It would be easy to film, but what would be the point? Maybe I'm missing some deeper message or maybe there is a more profound way for you to show it.
At the moment, it's a 4 out of 10. It works as a story, there''s just not enough oomph.
I think the writer was going for that "surreal" feel, I didn't really get much from this either way.
It's a confused piece IMO, what's the significance of him racing the woman down to the bottom? What is the purpose, the point of the end... where she trots off without giving her number?
I didn't see any point in this.
It started off as like, maybe a type of comedy vibe? Every-time the elevator opens there's someone in the elevator being a pain... but why? There's nothing here, perhaps there is something hidden but I didn't find it.
A few typos here and there but no big deal.
Guess it's the story of an unlucky bloke, that's all I got.

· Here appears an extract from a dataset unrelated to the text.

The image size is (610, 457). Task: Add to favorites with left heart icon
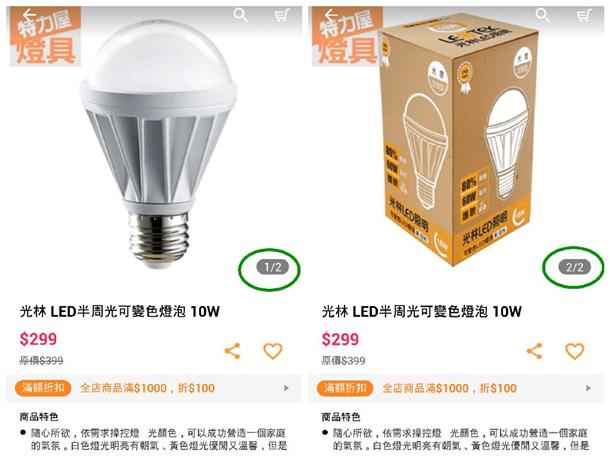(x=273, y=351)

First page was going well. The end of that page made me wonder if I'd continue, as it felt a bit too much too soon. But I persevered. As I'm a stubborn git.

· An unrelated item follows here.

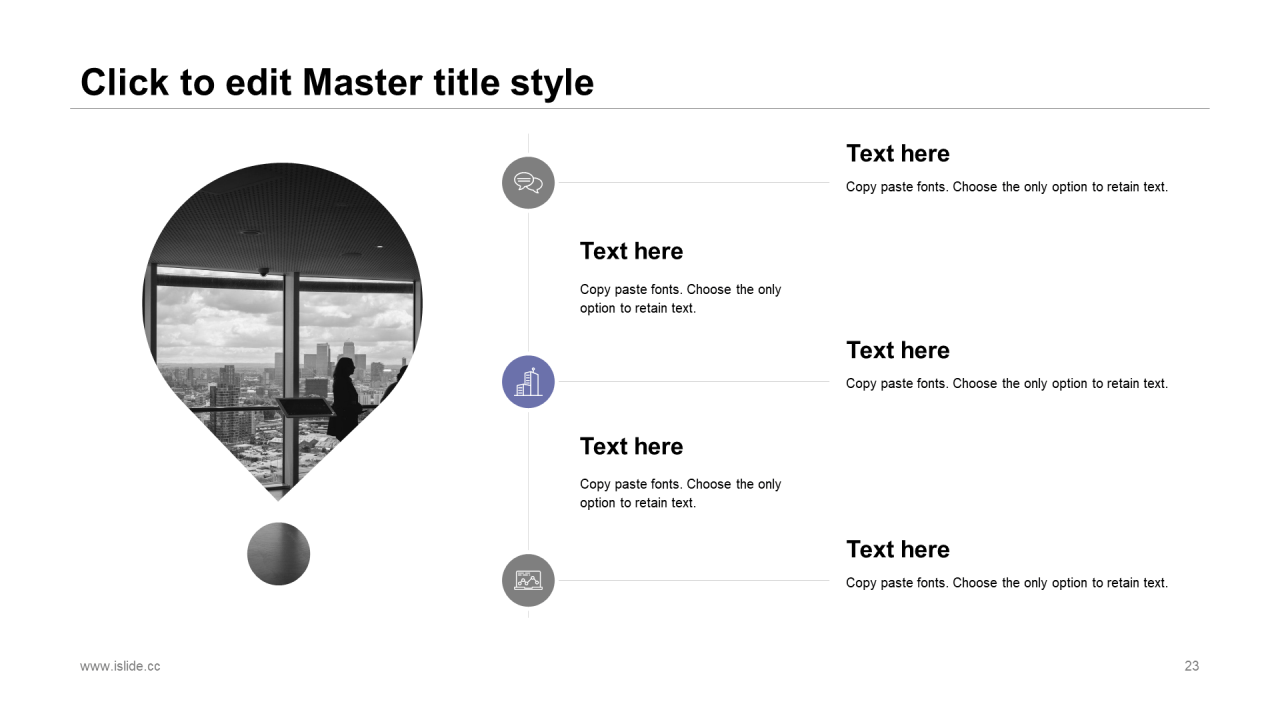Click 'Text here' heading beside the chart icon line
This screenshot has width=1280, height=720.
pyautogui.click(x=898, y=549)
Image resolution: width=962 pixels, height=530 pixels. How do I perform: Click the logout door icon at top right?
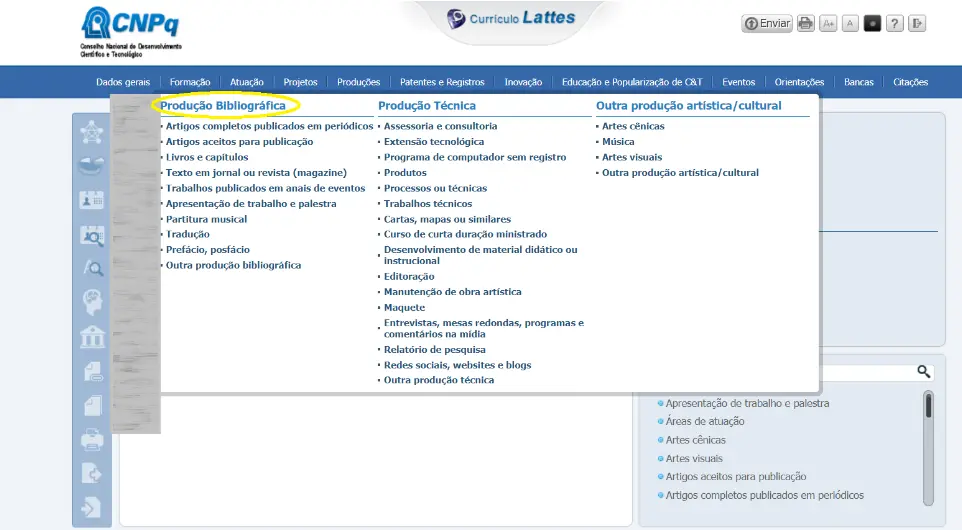coord(918,24)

It reminded me of that French thing with Kylie Minogue in it. If I was smarter I could pretend I know the title. But I'm not, so I'm going to look it up on the thing that passes for my memory these days.
Back now. It was Holy Motors. Not the type of title easily remembered. I've forgotten it again already.
That too had seemingly random encounters that critics saw as metaphorical. It being a French film helped this enormously. I watched it, and I'm for metaphor, well, sometimes. All I saw was a French bloke driving round in a car to locations that didn't seem to connect. I was very glad when it was over.
There's a similar problem here. Maybe there's some bigger thing going on I didn't pick up on. But if you have to work hard to pick it up when you read it, or be told what it means then it isn't quite doing its job.
There is a stacking issue late in the script, where the space between lines are crammed together. Other than that, no format problems jump out during the read. No spelling errors. No grammar errors. Everything looks ship-shape.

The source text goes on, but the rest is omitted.